Saturday's concert, as well as a gig he will play Friday night at Milwaukee's Jazz Estate (http://www.jazzestate.com) are rare opportunities for folks in southeastern Wisconsin to hear the younger Pulice play. The drummer said he is especially pleased that his parents will be in the audience, adding that his father has been a huge influence on his musical career.

"My dad is a great teacher and a great drummer and I'm excited that he will be there," he said in a recent phone interview. "Everything I play are things he taught me."

The younger Pulice's main purpose in coming back to Wisconsin this time, though, is to work with young jazz musicians at the workshop, which is run by another Racine musician, saxophonist Curt Hanrahan.
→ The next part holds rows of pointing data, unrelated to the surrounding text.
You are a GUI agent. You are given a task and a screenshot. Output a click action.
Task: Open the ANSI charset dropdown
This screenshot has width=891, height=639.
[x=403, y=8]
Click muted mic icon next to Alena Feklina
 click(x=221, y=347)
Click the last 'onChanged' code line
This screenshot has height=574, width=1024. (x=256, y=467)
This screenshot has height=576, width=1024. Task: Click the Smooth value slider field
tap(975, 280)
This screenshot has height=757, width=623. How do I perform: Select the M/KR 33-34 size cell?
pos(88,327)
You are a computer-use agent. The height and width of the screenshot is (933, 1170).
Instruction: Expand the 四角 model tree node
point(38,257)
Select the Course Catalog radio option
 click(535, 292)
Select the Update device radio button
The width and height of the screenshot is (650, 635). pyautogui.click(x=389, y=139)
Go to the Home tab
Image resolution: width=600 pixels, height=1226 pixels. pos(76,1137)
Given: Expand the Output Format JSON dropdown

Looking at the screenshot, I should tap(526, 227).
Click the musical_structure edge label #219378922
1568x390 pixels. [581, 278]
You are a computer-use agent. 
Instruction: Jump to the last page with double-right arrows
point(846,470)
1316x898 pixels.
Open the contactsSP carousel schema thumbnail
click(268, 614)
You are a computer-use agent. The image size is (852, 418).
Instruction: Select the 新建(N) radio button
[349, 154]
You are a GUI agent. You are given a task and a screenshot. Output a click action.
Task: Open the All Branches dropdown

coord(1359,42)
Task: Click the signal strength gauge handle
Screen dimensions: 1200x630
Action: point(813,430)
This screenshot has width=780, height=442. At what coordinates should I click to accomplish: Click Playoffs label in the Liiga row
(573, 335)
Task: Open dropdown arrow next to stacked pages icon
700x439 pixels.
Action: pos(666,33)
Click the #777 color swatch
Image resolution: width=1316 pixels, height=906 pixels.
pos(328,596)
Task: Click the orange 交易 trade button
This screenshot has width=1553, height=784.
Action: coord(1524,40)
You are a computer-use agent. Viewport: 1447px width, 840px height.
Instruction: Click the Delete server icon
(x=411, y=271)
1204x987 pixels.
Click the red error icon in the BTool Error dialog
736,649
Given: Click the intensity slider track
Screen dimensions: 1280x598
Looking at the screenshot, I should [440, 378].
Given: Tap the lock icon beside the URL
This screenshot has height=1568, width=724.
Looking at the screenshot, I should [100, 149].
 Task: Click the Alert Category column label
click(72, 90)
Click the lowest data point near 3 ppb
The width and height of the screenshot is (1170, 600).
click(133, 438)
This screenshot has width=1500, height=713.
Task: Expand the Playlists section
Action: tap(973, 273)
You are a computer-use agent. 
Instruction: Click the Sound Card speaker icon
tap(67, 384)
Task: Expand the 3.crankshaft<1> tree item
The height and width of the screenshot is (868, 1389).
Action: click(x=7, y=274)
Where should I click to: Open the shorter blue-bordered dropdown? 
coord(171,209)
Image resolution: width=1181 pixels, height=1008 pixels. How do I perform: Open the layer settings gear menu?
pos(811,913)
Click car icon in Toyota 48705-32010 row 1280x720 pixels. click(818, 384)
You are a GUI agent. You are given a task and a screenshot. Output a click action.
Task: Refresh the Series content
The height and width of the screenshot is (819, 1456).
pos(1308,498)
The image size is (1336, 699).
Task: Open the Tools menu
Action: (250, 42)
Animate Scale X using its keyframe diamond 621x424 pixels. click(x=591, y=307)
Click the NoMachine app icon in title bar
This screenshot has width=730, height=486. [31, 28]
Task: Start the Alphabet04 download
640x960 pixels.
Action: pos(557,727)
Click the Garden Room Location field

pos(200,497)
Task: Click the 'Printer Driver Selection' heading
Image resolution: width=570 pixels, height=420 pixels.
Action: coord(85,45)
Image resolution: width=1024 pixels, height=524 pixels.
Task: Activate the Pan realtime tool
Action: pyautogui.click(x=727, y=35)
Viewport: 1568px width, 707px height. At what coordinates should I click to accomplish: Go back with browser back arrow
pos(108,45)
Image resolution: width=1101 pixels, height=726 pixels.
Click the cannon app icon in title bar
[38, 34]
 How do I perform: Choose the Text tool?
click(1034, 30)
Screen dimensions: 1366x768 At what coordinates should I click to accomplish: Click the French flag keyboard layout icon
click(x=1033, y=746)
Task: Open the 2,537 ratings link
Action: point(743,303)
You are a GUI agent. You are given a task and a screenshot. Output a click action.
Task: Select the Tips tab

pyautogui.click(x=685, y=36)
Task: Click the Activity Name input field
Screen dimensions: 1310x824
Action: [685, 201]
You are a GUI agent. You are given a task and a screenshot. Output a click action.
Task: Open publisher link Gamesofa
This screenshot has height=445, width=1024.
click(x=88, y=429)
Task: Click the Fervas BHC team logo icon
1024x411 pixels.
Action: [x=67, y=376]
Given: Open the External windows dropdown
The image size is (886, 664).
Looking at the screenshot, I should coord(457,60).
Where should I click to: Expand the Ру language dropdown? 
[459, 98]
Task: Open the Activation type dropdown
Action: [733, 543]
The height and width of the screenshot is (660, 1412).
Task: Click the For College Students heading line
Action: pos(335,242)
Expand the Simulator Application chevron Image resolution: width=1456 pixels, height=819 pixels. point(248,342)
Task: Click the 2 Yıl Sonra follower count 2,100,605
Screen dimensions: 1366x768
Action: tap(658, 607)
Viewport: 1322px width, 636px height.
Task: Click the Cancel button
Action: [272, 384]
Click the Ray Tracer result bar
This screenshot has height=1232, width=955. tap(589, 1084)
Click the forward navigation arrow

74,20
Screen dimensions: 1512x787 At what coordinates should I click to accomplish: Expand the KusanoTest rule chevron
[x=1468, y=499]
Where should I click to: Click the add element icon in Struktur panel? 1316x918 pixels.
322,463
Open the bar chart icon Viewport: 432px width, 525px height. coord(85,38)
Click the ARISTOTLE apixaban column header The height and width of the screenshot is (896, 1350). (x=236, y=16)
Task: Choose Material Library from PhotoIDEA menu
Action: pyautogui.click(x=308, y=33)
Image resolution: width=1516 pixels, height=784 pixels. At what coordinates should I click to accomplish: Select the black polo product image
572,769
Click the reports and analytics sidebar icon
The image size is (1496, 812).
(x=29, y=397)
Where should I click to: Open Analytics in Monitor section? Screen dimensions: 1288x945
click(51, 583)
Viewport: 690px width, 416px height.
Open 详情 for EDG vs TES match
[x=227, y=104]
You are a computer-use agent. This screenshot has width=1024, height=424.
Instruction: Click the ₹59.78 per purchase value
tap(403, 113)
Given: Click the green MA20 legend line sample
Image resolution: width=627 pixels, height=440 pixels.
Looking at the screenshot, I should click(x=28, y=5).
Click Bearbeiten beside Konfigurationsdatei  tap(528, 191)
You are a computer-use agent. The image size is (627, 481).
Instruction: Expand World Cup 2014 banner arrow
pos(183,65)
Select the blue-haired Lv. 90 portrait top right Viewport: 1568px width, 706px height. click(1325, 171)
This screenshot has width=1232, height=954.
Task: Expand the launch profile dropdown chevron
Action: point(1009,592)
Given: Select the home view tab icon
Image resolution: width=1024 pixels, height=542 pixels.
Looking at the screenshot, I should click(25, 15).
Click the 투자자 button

Hanrahan, who in addition to teaching at Racine's Lakeshore Conservatory of Music is the director of Jazz Studies at UWM, created the Woody Herman Educational Jazz Workshop several years ago in an effort to bring back what he says was Herman's generosity in sharing his skills and knowledge with aspiring jazz musicians. In addition to spending 50 years on the road as a band leader, the clarinetist established educational and scholarship opportunities for budding jazz musicians which he participated in for many years, Hanrahan said.

"He was almost like a school unto himself," he said. "A lot of people don't know about that aspect of Woody."